Dist. 17 mulls tax abatement

Move could be response to rising rate, declining EAV

CHANNAHON — The Channahon District 17 school board held initial discussions last week on whether to give property tax abatements in the coming year.

The tax rate is likely to go up a good deal, according to the district’s finance director, Mike Schroeder — from $2.6807 to $2.8624 — due to an estimated $19.4 million decrease in equalized assessed valuation (EAV), absent valuation from new property.

The abatement being considered would put the new rate at around $2.7915. The tax rate will likely rise the following year, as well, he said, but the district may be in a financial position to lower the rate both years to lessen the hit on homeowners.

If the rates are lowered for the next two years, they would likely not be as high the following year due to a drop in debt, Schroeder said. Board members discussed the issue with administrators, but with three board members absent decided to wait until November to make the abatement decision. Absent were Julie Bankes, Jim Bogacz, and Derek Breen.

DISTRICT FINANCES

The board members last week also heard results of their independent auditor’s report show the district is in “a very strong financial position . . . in spite of the economy.”

Certified public accountant Scott Duenser, of Klein, Hall and Associates, LLC, presented an overview of his 2011-2012 audit report saying the district has a balanced budget, with a surplus of $13.6 million in its general fund for the time audited.

“Compared to a lot of other places I’ve visited, that’s something to be proud of, I think,” Duenser said.

The district also received a score of 4.0 in the Illinois State Board of Education’s financial ranking system, which Duenser said was very good. The district paid off approximately $1 million in debt this year.

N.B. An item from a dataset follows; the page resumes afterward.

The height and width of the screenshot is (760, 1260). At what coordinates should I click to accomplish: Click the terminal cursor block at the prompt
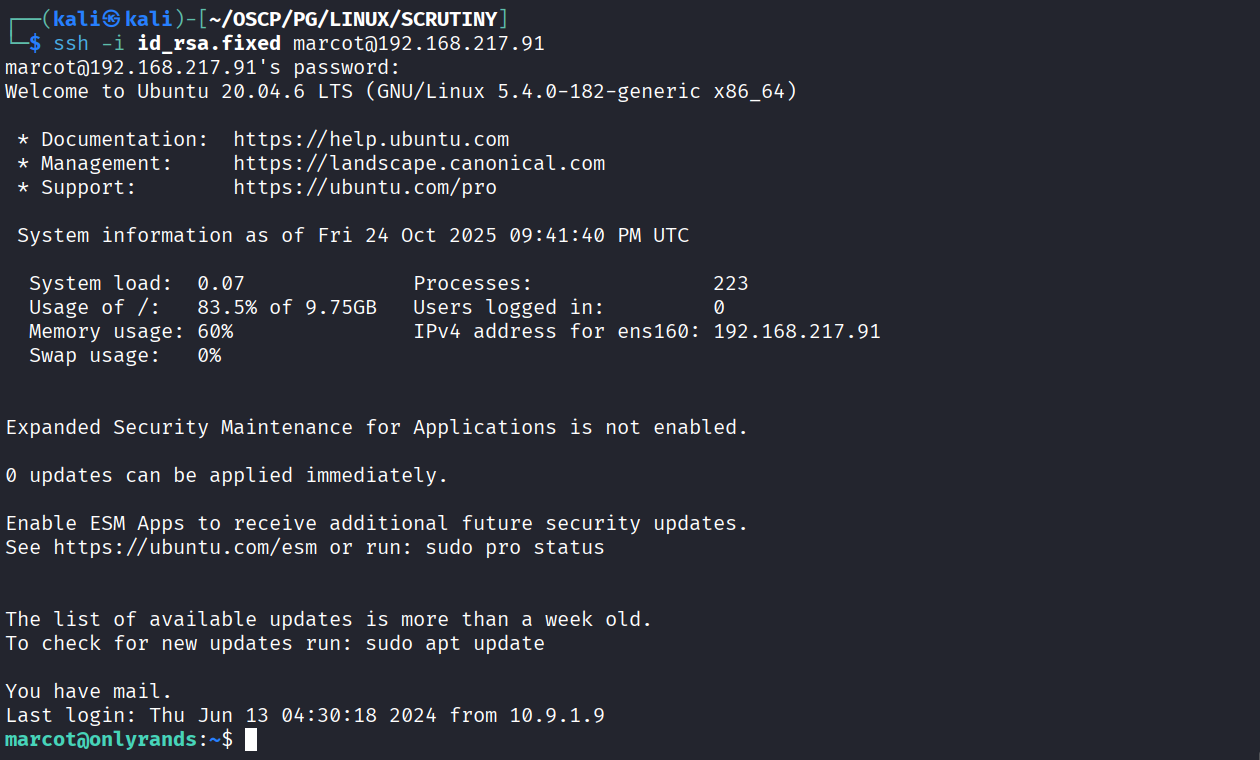tap(251, 740)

In another finance-related matter, the board also approved participating in an energy-savings proposal from Electrical Solutions Network, Inc. for new lighting in Three Rivers School’s cafeteria. The cost is estimated to be $5,520, with a contributing grant of around $2,202.

According to Schroeder, the savings could amount to a 70 percent reduction in the watts/fixture, while giving more light to the room. The light will be better quality, Schroeder said, as it will be directed downward rather than being reflected off the ceiling.

The savings could be seen in a payback over about three years.

PERSONNEL MATTERS

The board also made some personnel decisions at its September meeting. Hired were Donna Crowder, as substitute café server, for $8.50/hour, and Kathryn McMillin, long-term substitute teacher at Pioneer Path School, for $90/day the first 15 days and $167.85/day thereafter.

Extra duty was approved for Kristi Bandy, as co-7th grade girls’ basketball coach, at $1,882 with TRS, and Dan Nyalka as assistant boys’ 6th grade basketball coach, at $1,318 with TRS.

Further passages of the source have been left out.